After the plate cools, I remove the temperature control, and take it out. I then carry the entire plate to the sink. The plate is slightly larger than my sink, so I have to be careful not to hold the plate in the wrong direction, or water will stream onto the floor. I also highly recommend the George Foreman specialty grill sponges. (Yes I know, sounds like a marketing spin-off, but they do work well
Then I simply clean the surface using sponges and mild soap, then rinse, and set the plate out to dry. With the plate out, I then remove the grease trap, take out the aluminum foil I lined on the bottom, I replace the foil with new foil, and put the pan back.
Transporting the Big George
The grill has 'cool-touch' handles molded into the sides which enable you to move it while hot. However I would not recommend moving it until the grill is cool because as I noted earlier, all the main parts of the grill are loosely held in place by gravity. There's no latch or connection point that solidly anchors the main components together. If the grill was tilted at an extreme angle, the lid might fall off and the grill plate might fall as well. Possibly the grease pan could fall also. If these pieces were hot, I don't have to remind you what might happen.
When cool, the grill portion lifts off the pedestal base. The grill is light, and it can be easily transported. The lid does not attach to the unit, so you can't carry it that way. If you need to move the whole thing, I would move it on two parts, the base, then the grill. I made the mistake initially of trying to relocate it at first by grabbing the handles and lifting. Of course the grill came right off the pedestal. I had set it on the floor, and carry the pedestal over to it.
Big George Pros
-Large grilling surface area
-Contoured grease channels between the ridges
-Removable grease trap
-Easy to clean, non-stick and removable grill surface
-Light weight for transporting (when cool)

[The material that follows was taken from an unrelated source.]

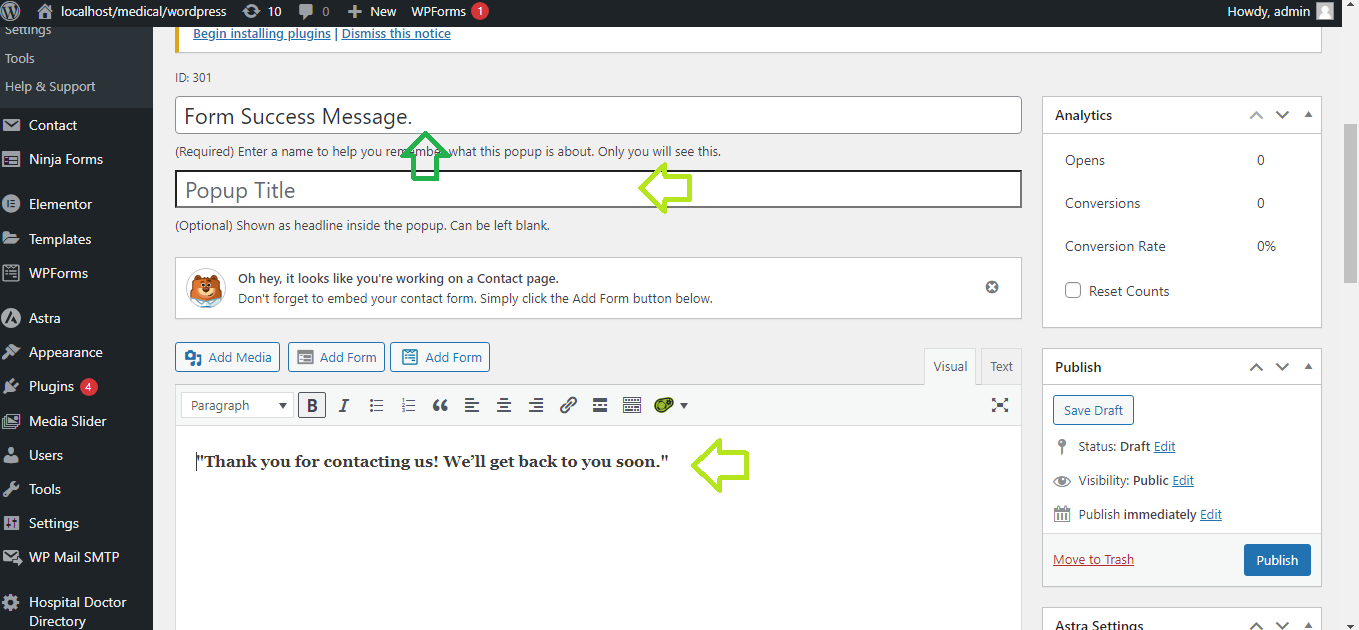
Task: Apply blockquote formatting
Action: (x=440, y=405)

-Easy to read instruction manual and recipes
Big George, Few Cons
-No solid latches to hold the grill in place, gravity holds main parts together
-Difficult to position the lid cover correctly on the side of the grill when not in use
-No top cook plate to push out some of the fat as with other George Foreman grills
-No holder for spatula or utensils
-The temperature control could be variable rather than on/off (described below).
For this grill, the on/off temperature control is not a huge negative. But the control does not actually adjust the heating level, it's more of an automatic on/off switch. If the grill is too hot, it turns the heating element off, if cold, it turns it on. This is not a major drawback in a grill such as this, as it is with other appliances such as fondue makers (see my fondue maker review http://www1.epinions.com/content_301745540740 ), but it's noteworthy to point out.

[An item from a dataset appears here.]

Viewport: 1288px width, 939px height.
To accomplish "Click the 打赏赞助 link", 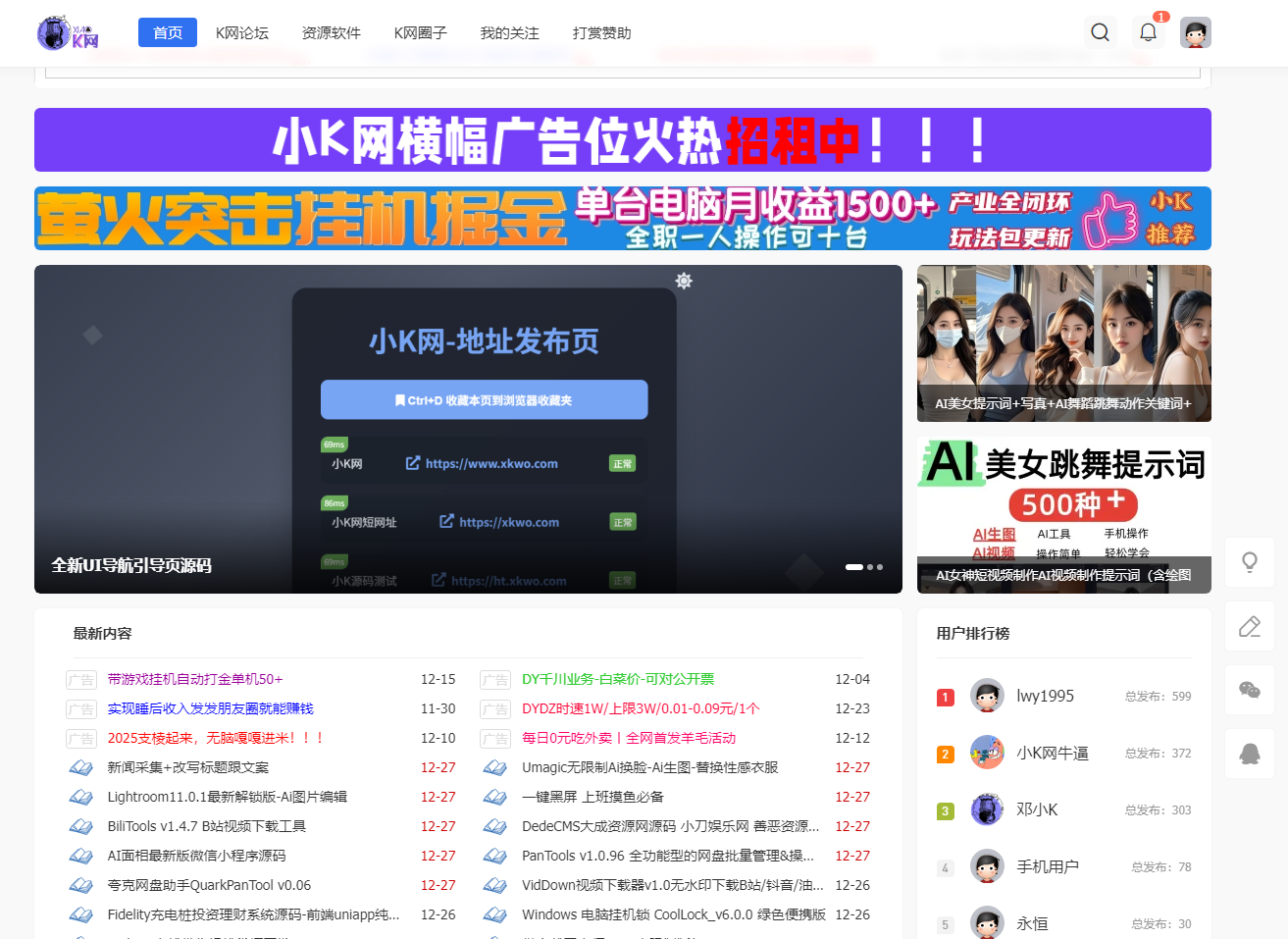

The solution for grilling indoors for parties of three or more is here! Overall the GGR50B grill has a great, large cooking area. It's large enough to cook quite a few cuts of meat, plus perhaps a few halves of corn at the same time. We did this for a party, and it worked very well. (It was also a great conversation piece, our guests were very interested in it). Plus it's easy to assemble, operate and clean. While it's not the perfect grilling solution for everything, it's definitely a great alternative to smaller Foreman grills. Other than a few small oversights, it cooks well, and heats fast. If you love your other Foreman grills, and you need more cooking surface, plus you can't go outside to grill, the GGR50B is for you.